According to standard image reconstruction theories, in order to reconstruct an image without aliasing artifacts, the sampling rate employed to acquire image data must satisfy the so-called Nyquist criterion, which is set forth in the Nyquist-Shannon sampling theorem. Moreover, in standard image reconstruction theories, no specific prior information about the image is needed. On the other hand, when some prior information about the desired or target image is available and appropriately incorporated into the image reconstruction procedure, an image can be accurately reconstructed even if the Nyquist criterion is violated. For example, if one knows that a desired target image consists of only a single point, then only two orthogonal projections that intersect at that point are needed to accurately reconstruct the image point.
If prior information is known about the desired target image, such as if the desired target image is a set of sparsely distributed points, it can be reconstructed from a set of data that was acquired in a manner that does not satisfy the Nyquist criterion. Put more generally, knowledge about the sparsity of the desired target image can be employed to relax the Nyquist criterion; however, it is a highly nontrivial task to generalize these arguments to formulate a rigorous image reconstruction theory.
The Nyquist criterion serves as one of the paramount foundations of the field of information science. However, it also plays a pivotal role in modern medical imaging modalities such as magnetic resonance imaging (“MRI”) and x-ray computed tomography (“CT”). When the number of data samples acquired by an imaging system is less than the requirement imposed by the Nyquist criterion, artifacts appear in the reconstructed images. In general, such image artifacts include aliasing and streaking artifacts. In practice, the Nyquist criterion is often violated, whether intentionally or through unavoidable circumstances. For example, in order to shorten the data acquisition time in a time-resolved MR angiography study, image data is often acquired using a radial sampling pattern that undersamples the peripheral portions of k-space.
Recently, a new mathematical framework for image reconstruction termed “compressed sensing” (CS) was formulated. In compressed sensing, only a small set of linear projections of a sparse image are required to reconstruct a quality image. The theory of CS is described by E. Candès, J. Romberg, and T. Tao, in “Robust uncertainty principles: Exact Signal Reconstruction from Highly Incomplete Frequency Information,” IEEE Transactions on Information Theory 2006; 52:489-509, and by D. Donoho in “Compressed Sensing,” IEEE Transactions on Information Theory 2006; 52:1289-1306, and is disclosed, for example, in U.S. Pat. No. 7,646,924.

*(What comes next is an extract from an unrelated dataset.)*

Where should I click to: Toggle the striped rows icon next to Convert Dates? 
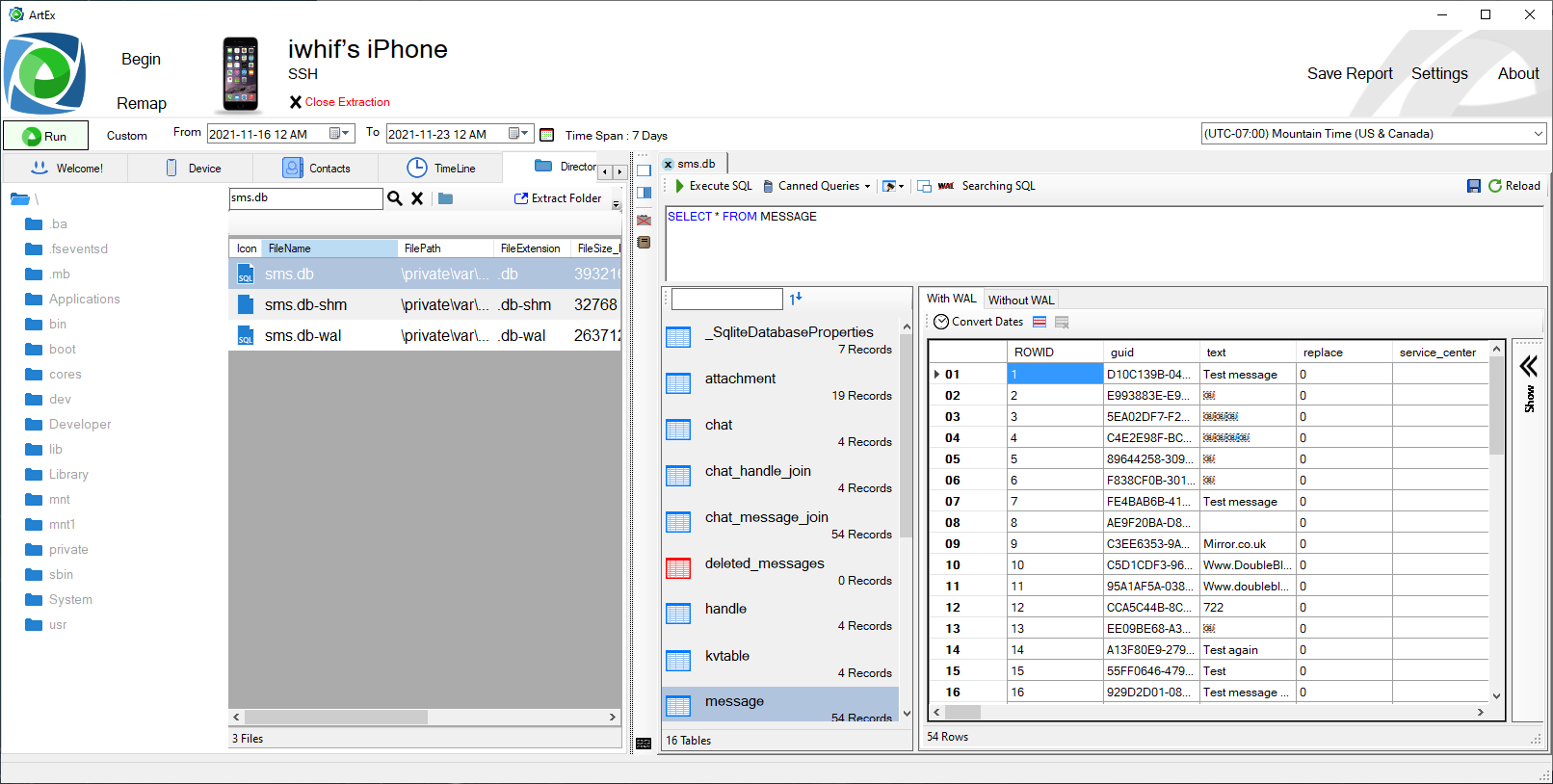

The work of Candès, et al., and Donoho produced both exact and approximate recovery sampling conditions for convex functionals, albeit with a higher sampling constant. In aspiration of reducing sampling requirements closer to the l0-associated theoretical limit, quasi-convex, almost everywhere (“a.e.”) differentiable prior functionals, such as P(v)=∥v∥pp with 0<p≦1 have been investigated recently. Such prior functionals more closely resemble the target l0-norm than does the l1-norm. While these methods cannot guarantee numerical achievement of global minima, they consistently outperform analogous convex techniques in practice.
The field of medical imaging can benefit from compressed sensing. In x-ray computed tomography (“CT”), fewer measurements translates to a lower radiation dose received by the patient. Similarly, in magnetic resonance imaging (“MRI”), decreasing the required number of measurements necessary to form an image allows for faster exams, which improves patient comfort and thereby minimizes the likelihood of subject motion. Additionally, clinical throughput is increased which potentially translates to reduced patient costs.
While natural and medical images share many characteristics, differences between the applications do exist and several key features unique to medical imaging have yet to be exploited within CS. In medical imaging, in general, image background is often defined by zero signal. Moreover, the spatial support of objects of interest in medical images is often known a priori or can be easily estimated. For example, in time-resolved HYPR imaging, as described, for example, by C. Mistretta, et al., in “Highly Constrained Backprojection for Time-Resolved MRI,” Magnetic Resonance in Medicine, 2006; 55(1):30-40, object support in a single time-frame is a subset of the support of the composite image used in the constrained backprojection operation. Support information could also be estimated from the low-resolution “scout” images typically acquired during pre-scan localization in both MRI and CT.
It would therefore be desirable to provide a method for image reconstruction that utilizes the framework of compressed sensing, while allowing a faster, more robust reconstruction process that is closer to an l0-minimization.